Your assignment: Using the data beneath this instruction, retype only the lines from the one that contains "You are a GUI" down to the one that contains "Op Ed (352, 17)", both included, exactly as they appear.

(Beginning of Data supplied)

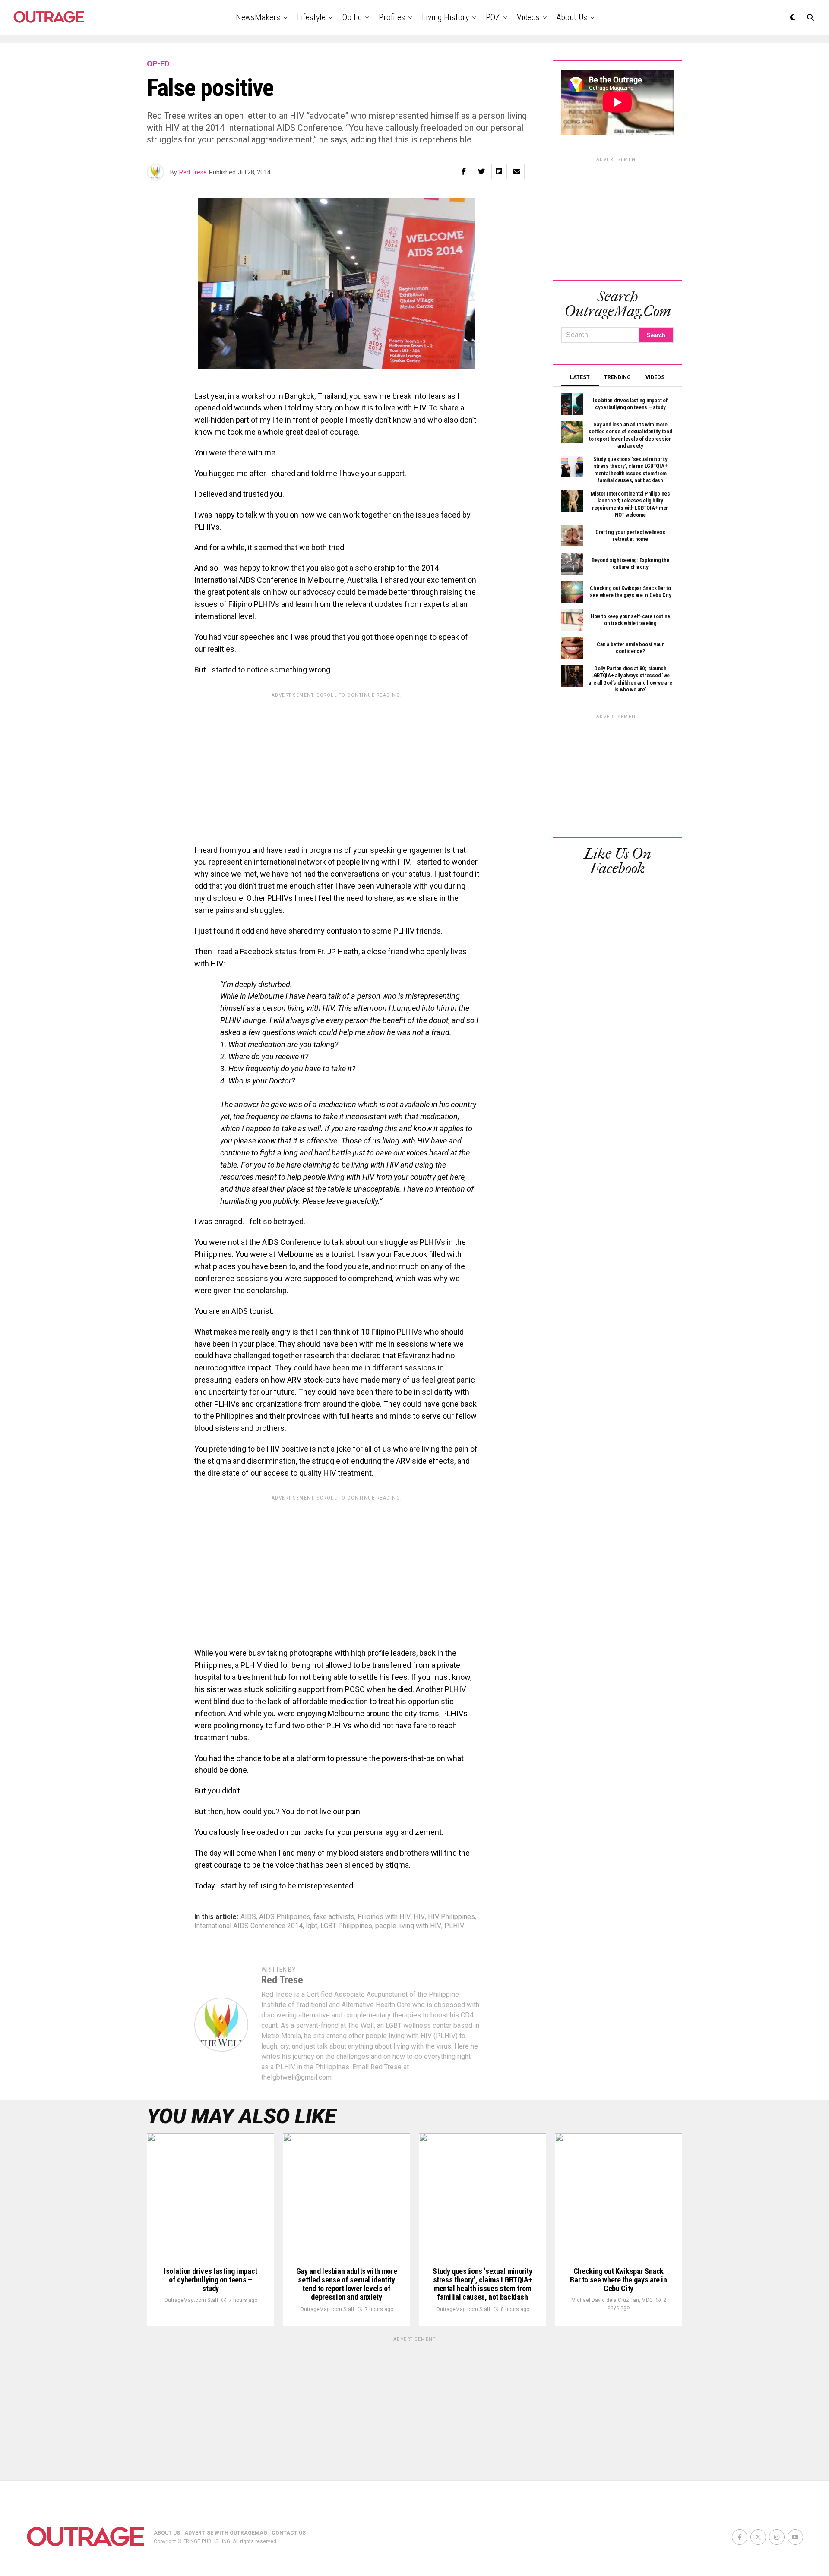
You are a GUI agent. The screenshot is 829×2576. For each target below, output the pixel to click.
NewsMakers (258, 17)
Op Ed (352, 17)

(End of Data supplied)
(Beginning of Data supplied)

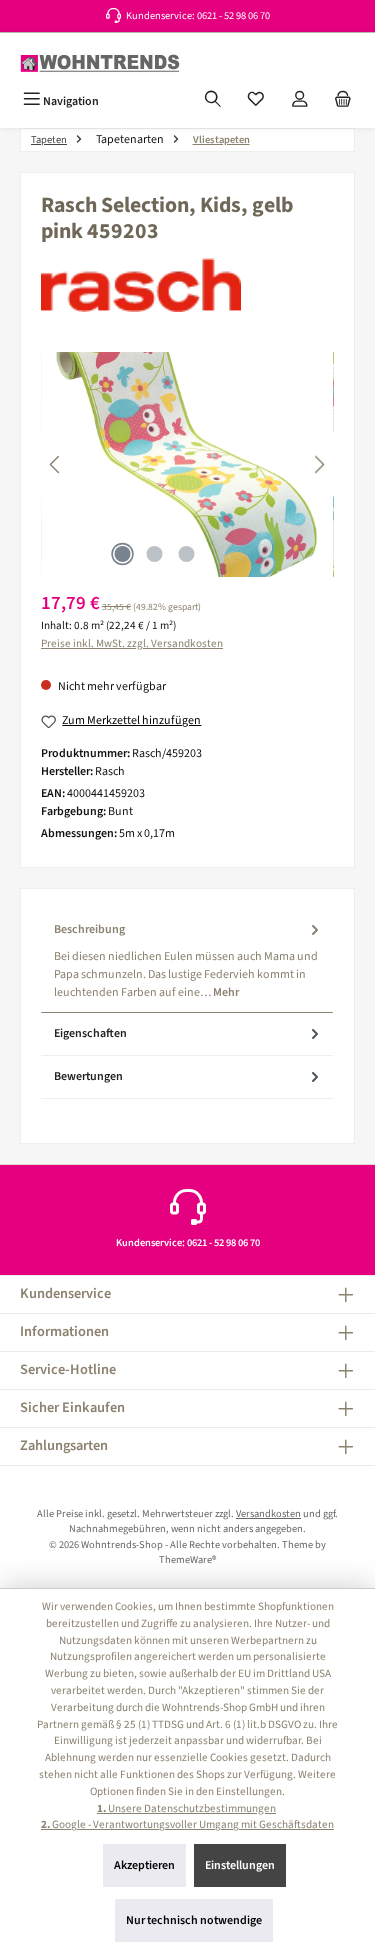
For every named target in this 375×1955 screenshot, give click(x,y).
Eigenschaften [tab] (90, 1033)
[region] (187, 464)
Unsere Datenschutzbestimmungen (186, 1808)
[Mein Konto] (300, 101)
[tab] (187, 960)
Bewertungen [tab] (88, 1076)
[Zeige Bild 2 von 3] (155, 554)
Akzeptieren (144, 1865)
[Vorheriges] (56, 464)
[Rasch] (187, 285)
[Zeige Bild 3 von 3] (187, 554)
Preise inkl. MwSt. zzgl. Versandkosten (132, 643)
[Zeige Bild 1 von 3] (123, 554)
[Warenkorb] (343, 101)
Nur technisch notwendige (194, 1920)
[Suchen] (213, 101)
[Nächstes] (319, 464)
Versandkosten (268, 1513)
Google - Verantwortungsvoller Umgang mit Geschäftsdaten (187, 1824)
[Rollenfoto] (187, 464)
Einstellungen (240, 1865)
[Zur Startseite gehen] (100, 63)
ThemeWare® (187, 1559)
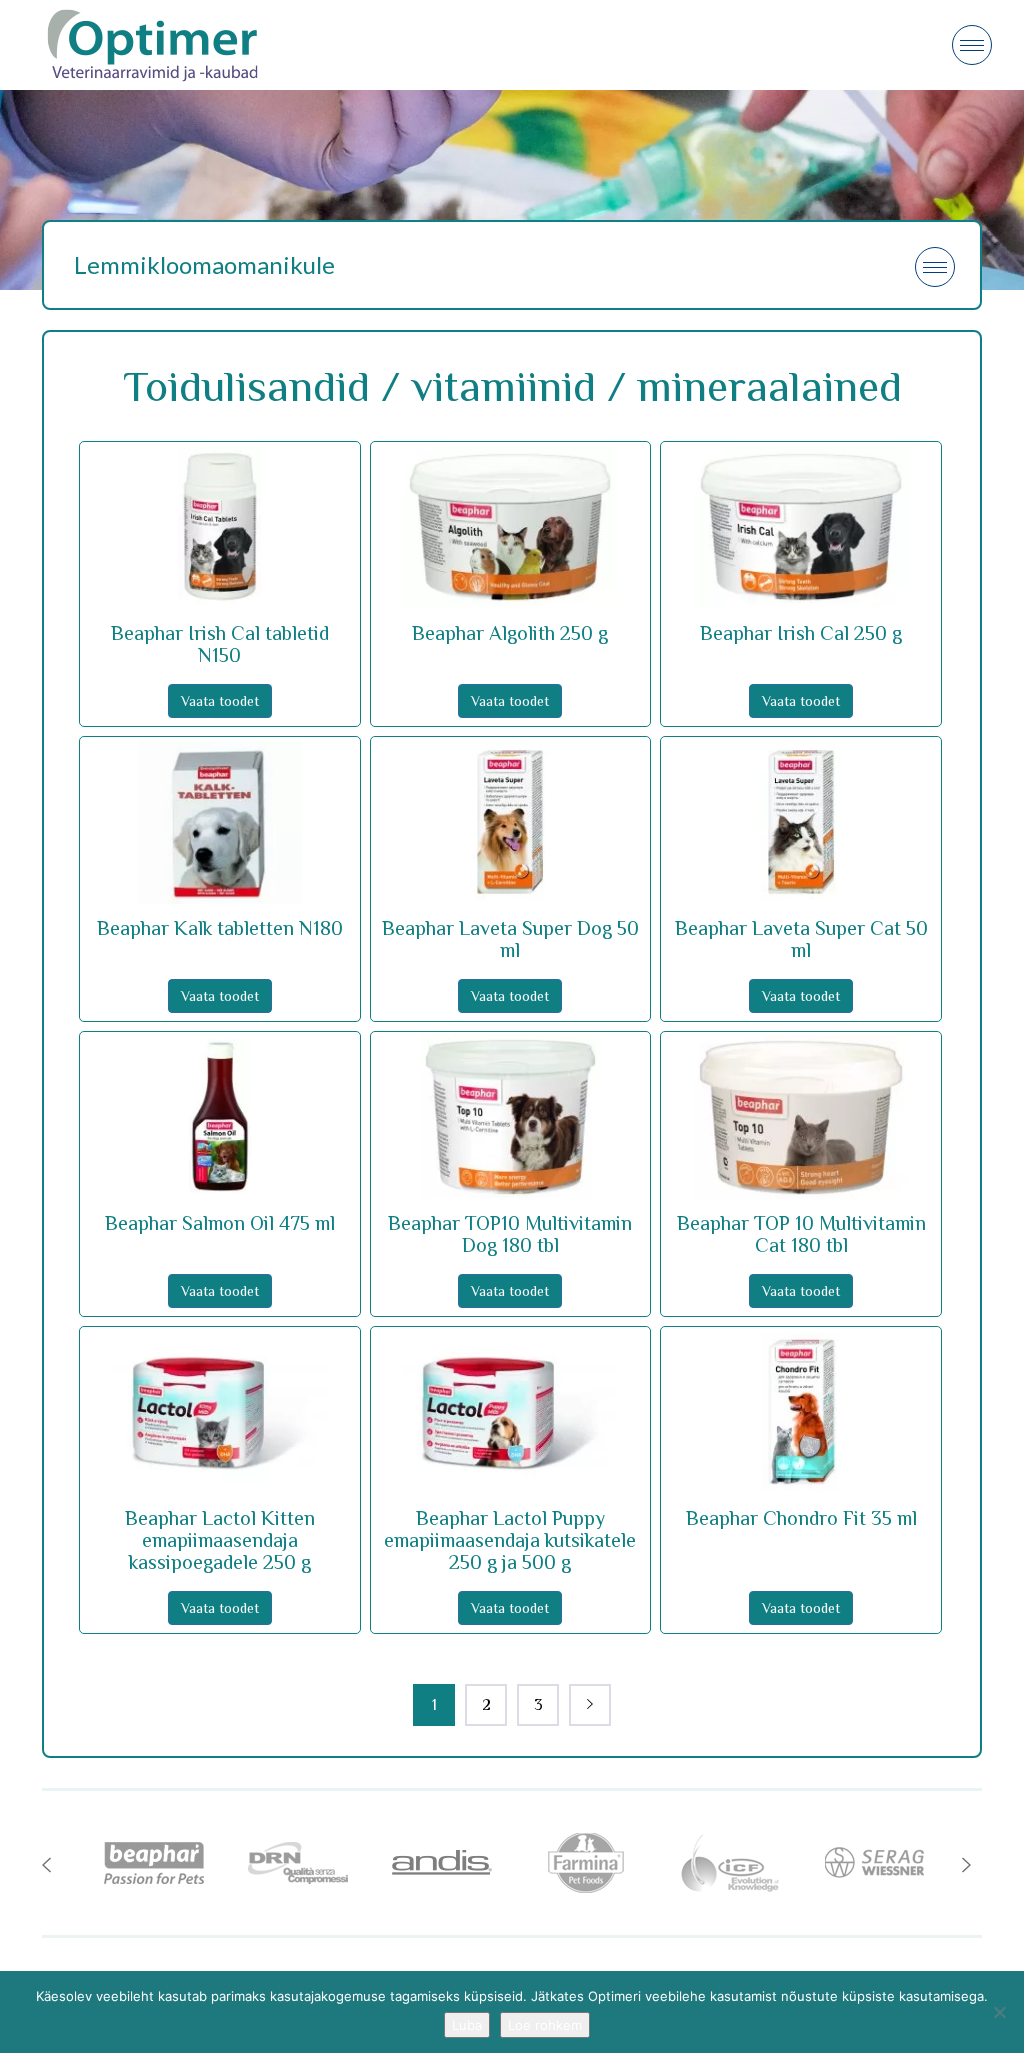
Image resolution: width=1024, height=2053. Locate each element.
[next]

(End of Data supplied)

Output of the task:
You are a GUI agent. The screenshot is 829×2576. For each target below, output the pixel to click.
NewsMakers (258, 17)
Op Ed (352, 17)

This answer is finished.